• DOCUMENT PASSAGE:

◆ ◆ ◆ ◆ ◆ ◆ ◆

Antipsychotic Use in Bipolar Disorder
Haloperidol (first-generation antipsychotic) is not indicated for bipolar depression; it’s used for positive symptoms of schizophrenia.
Key Takeaway on SSRIs and Bipolar Disorder
SSRIs should be avoided in patients with a history of bipolar disorder due to the risk of precipitating a manic episode.
First-line treatment for bipolar depression is monotherapy with
A second-generation atypical antipsychotic, such as quetiapine
What syndrome is characterized by atrophic glossitis, esophageal webs, and dysphagia, primarily affecting Scandinavian women, and what are the key features?
Plummer-Vinson syndrome; features include a smooth, shiny, bright red tongue due to papillae atrophy and esophageal webs causing dysphagia.
What is the common presentation associated with Plummer-Vinson syndrome, and what causes it?
Iron-deficiency anemia (IDA); caused by malabsorption, malnutrition, or blood loss.
What are the symptoms and lab findings of iron-deficiency anemia?
Symptoms include fatigue, weakness, pallor, palpitations, dizziness, and glossitis. Lab findings show low ferritin, iron, hemoglobin, hematocrit, and microcytic, hypochromic erythrocytes. Hypochromasia is a term that describes erythrocytes that are pale in color when examined under a microscope.
What complications can arise from esophageal webs?
Dysphagia and increased risk of esophageal squamous cell carcinoma.
What are the key features of atrophic glossitis in Plummer-Vinson syndrome?
Smooth, shiny dorsal surface of the tongue and bright red appearance due to underlying vasculature.
What is suicidal ideation, and what are some key statistics on suicide in adolescents?
Suicidal ideation refers to deliberate thoughts and plans to end one’s own life. Suicide is the second most common cause of death in individuals aged 15-34, with higher completion rates in males. Psychiatric disorders, such as generalized anxiety disorder (GAD), major depressive disorder (MDD), and post-traumatic stress disorder (PTSD), are associated with suicide.
What are the key risk factors associated with suicide?
Risk factors include previous suicide attempts (the most important risk factor), alcohol or substance abuse, chronic disease, recent traumatic events, and a history of abuse or sexual assault.

◆ ◆ ◆ ◆ ◆ ◆ ◆

• WHAT THE TASK ASKS:
List every symptom of iron-deficiency anemia that the medical study notes give.

Data records:
◆ ◆ ◆ ◆ ◆ ◆ ◆

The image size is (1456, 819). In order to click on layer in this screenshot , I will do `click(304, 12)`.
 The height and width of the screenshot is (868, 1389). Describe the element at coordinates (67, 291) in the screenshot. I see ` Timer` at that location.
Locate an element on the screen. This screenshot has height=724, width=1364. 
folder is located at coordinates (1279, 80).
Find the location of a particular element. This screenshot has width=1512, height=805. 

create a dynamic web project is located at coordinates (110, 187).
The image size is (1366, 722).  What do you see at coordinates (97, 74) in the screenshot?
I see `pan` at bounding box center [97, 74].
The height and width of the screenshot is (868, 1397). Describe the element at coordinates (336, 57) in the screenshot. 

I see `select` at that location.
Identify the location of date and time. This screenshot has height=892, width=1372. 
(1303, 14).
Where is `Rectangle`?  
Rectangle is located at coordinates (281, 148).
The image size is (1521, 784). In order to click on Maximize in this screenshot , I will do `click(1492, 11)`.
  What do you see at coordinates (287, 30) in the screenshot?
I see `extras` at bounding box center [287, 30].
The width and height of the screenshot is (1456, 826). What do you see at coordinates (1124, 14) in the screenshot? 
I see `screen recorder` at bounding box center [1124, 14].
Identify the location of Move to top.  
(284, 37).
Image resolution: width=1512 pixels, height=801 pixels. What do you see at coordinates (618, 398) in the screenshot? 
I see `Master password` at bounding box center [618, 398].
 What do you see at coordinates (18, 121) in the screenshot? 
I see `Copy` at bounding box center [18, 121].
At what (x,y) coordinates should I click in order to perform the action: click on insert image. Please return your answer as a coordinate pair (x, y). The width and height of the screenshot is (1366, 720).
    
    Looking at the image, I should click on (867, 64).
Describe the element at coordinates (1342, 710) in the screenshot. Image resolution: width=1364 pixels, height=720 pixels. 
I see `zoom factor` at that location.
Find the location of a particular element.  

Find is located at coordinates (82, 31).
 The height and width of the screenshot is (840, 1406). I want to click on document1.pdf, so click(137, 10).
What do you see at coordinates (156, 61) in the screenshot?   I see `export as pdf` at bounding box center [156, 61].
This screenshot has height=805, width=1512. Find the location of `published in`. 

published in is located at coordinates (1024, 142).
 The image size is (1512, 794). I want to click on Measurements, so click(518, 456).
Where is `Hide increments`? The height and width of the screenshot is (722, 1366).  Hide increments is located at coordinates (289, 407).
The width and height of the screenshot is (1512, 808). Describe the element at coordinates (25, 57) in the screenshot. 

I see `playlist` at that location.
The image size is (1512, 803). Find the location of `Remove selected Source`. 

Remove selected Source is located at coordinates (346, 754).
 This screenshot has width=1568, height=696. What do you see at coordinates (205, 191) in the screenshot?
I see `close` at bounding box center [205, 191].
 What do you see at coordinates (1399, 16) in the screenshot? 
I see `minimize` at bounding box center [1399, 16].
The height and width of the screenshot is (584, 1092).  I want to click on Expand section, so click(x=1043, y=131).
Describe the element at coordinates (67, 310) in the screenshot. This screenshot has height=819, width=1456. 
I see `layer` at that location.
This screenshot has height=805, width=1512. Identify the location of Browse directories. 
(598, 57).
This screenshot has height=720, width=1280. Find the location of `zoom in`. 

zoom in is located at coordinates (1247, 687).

◆ ◆ ◆ ◆ ◆ ◆ ◆

• ANSWER SECTION:
- Fatigue
- Weakness
- Pallor
- Palpitations
- Dizziness
- Glossitis